俺の知らない身体で、俺の知らない世界にいる。
目の前にいる爺さんと婆さんと、しばらく暮らしている気がする。彼らはいつも俺を見つめながら楽しそうに笑っている。よろこびは脳がつくりだした情報にすぎないはずだ。この二人は何をよろこんでいるのだろうか。
ここはどこだろうか?ここに来て、この爺さんと婆さん以外の人間を見ていない。奥深い山の中のようだ。この小さな粗末な木造の家に住んでいる。他に建物はなく、他の人間もいない。山々で採れる木の実を食べ、山羊の乳を飲んでいる。美味い物は何もない。俺は誰の身体にいるんだ?

山の中を走り回っているとクマに会った。森でクマに会った時の対処法は、クマの目を見つめたまま後ずさり、その後は全力で走って逃げるだったはずだ。クマに会った俺は凍りついて動けなかった。クマが話しかけてきた。
「ここで何をしている?」
俺はクマの言葉が解るのか。俺の新しい身体はクマの言葉を理解しているようだ。何故なんだ。俺は人間ではないのかもしれない。
「ここで何をしているんだ。」
クマが再び聞いてきた。
「ここで爺さんと婆さんと暮らしているんだ。」
俺は答えた。
「お前が救世主か。

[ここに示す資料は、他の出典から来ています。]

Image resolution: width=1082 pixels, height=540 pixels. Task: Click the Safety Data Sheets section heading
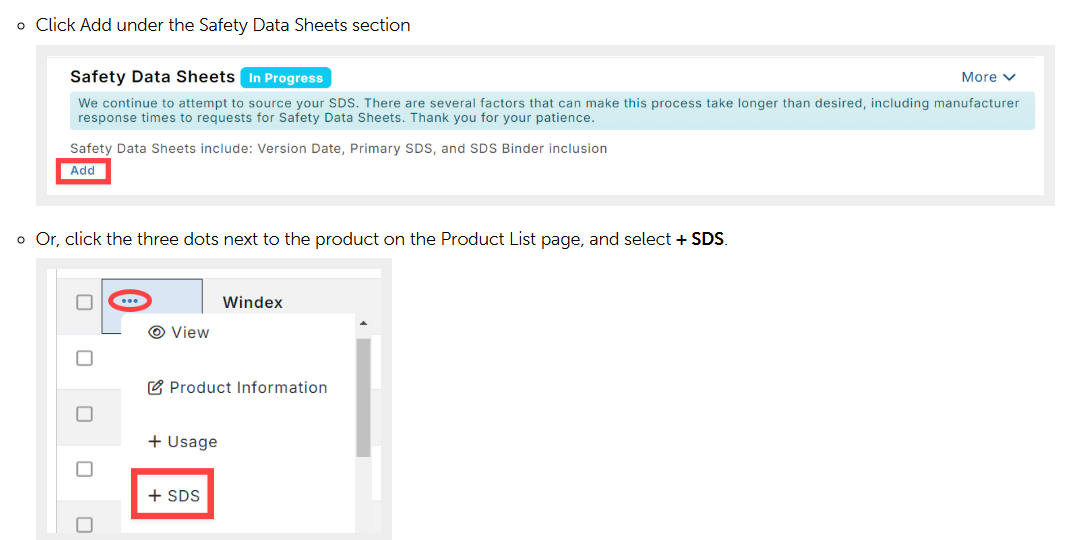153,77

」
「救世主?」
驚いた。
「俺はキリストなのか?」
「お前はキリストなのか?」
「いや、俺は俺が誰だかわからない。」
「お前は面白いな。」
クマは続けて話した。
「お前は桃太郎だよ。」
「俺が桃太郎?なぜなんだ?」
「お前がそこの川の上流から桃に入って流れきて、お前の言う爺さんと婆さんがそう名付けたからさ。それにお前がお前だということに理由なんかあるのか?この情報空間でお前は桃太郎だ。つまりこの情報空間こそを、人は現実と呼ぶわけだが、この現実において、お前はこれから俺とキジと鳩と豚とで鬼退治に行くのさ。」
「桃太郎と金太郎の話がまじっていないか?」
このクマは何を言っているんだ。それに桃太郎の物語が間違っている。
「多くの人の昔話に対する理解なんてそんなものさ。どれも似たようで何処かで聞いたことがあるような話が昔話になる。それよりも行動が現実を変えていく。すぐに鬼退治に行こう。」
「鬼退治に、俺がか?なぜだ?」
「お前が桃太郎で、この情報空間にいて他にすることがあるのかよ?」
あったような気もするのだが思いだせない。だけど俺はクマが俺に今からせよと言っている人生を知っている気がする。

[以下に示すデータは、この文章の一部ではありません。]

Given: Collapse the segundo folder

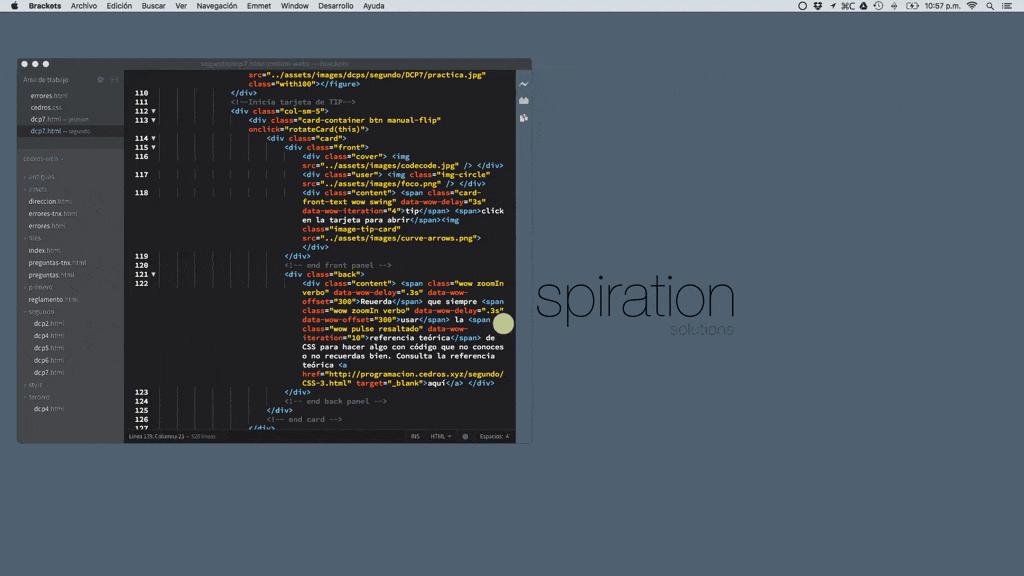Looking at the screenshot, I should [x=40, y=311].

「俺は俺の人生を前に一度やったような気がするんだが、思いだせない。あんたはそれを知っているか?」
「オレはお前の過去は知らない。でも今ならまだ、お前はキリストにもなれる。どっちでも同じだからな。」
「やっぱり俺はキリストなのか。」
「お前は自分がキリストだと思うのか?」
俺はキリストなのか。いやいやいや俺はキリストになりたくない。俺は俺が分からないまま、ゴルゴダの丘にたどりついて殺されるのは嫌だ。でも俺がキリストではないとしたら、どうして俺はキリストのことを知っているんだ。俺はクマに話した。

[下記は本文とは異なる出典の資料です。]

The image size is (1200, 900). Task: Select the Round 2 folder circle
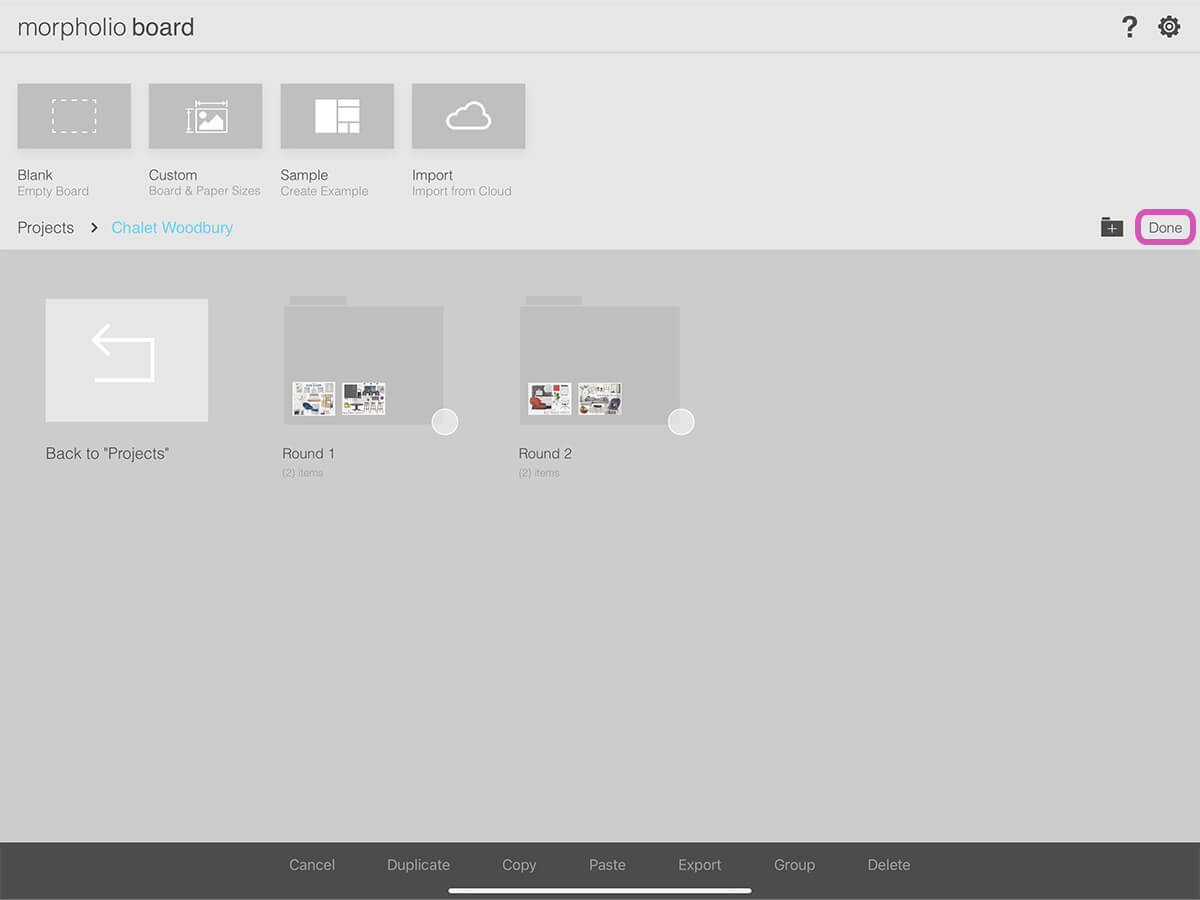click(x=681, y=422)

「俺はキリストがどういう運命をたどるかを知っているんだ。」
「オレは仏教者だが、オレもキリストがどうなるかぐらいは知っている。」
「あんたは仏教徒なのか?」
「違う。仏教者だ。」
俺は焦った。
「仏教徒と仏教者の何が違うんだ。」
「だだの翻訳の問題だ。どの翻訳語を選びとるかは翻訳者の好みのような僅かなことなんだが、翻訳者というやつはこういうことに異常な拘りをみせる。だから俺が仏教者と言えば、この世界で俺は仏教者になる。だけどこの物語でオレが仏教者であるということは重要ではないんだ。だから次に行こう。」
次って何処なんだ。このクマはどこへ俺を連れて行こうというのか。
「この世界で重要なこっていうのは何なんだ?」
クマが俺の目を見つめて一呼吸分の沈黙をした。
「お前が鬼退治に行くことだよ。」
「どうして俺が鬼退治に?」
「お前は飲み込みが悪いようだな。昔話に理屈はないんだ。遠くの島に鬼がでて、そこの人たちが困っている。桃太郎のお前は鬼退治に行く。困っている人がいると居ても立ってもいれないだろう?」
「俺は電車で席を譲ったことがないくらい他人のことはどうでもいいんだ。」
俺は電車のある世界に居たような気がする。
「だが、今のお前は違うはずだ。」
クマは俺の肩を掴んで、俺を前後に揺すりながら言った。
やっぱりこれは俺の人生ではない。人の人生を生きているから俺は俺らしくないことをしなければいけないのか。でもここでは俺は桃太郎の俺に従わなければならないのか。
「わかったよ。鬼退治に行こう。」
桃太郎の俺には運命があるのかもしれない。だけどフェルマーの最終定理だったか、超ひも理論だったか、不完全性定理だったか。そいう観念的で計測できない小難しい何かが証明されて、運命というものはないこと解ったはずではなかったのか。待てよ、この世界では偶然性の要素がない可能性もあるのか。いや、だが、しかし、ところで、いったい俺は誰なんだ。

文字数:2021

内容に関するアピール

「俺の人生、こんなはずじゃなかった」と思っている会社員でシステムエンジニアの主人公が、もう一つの現実世界で自分ではない誰かの人生を生きなければいけなくなる。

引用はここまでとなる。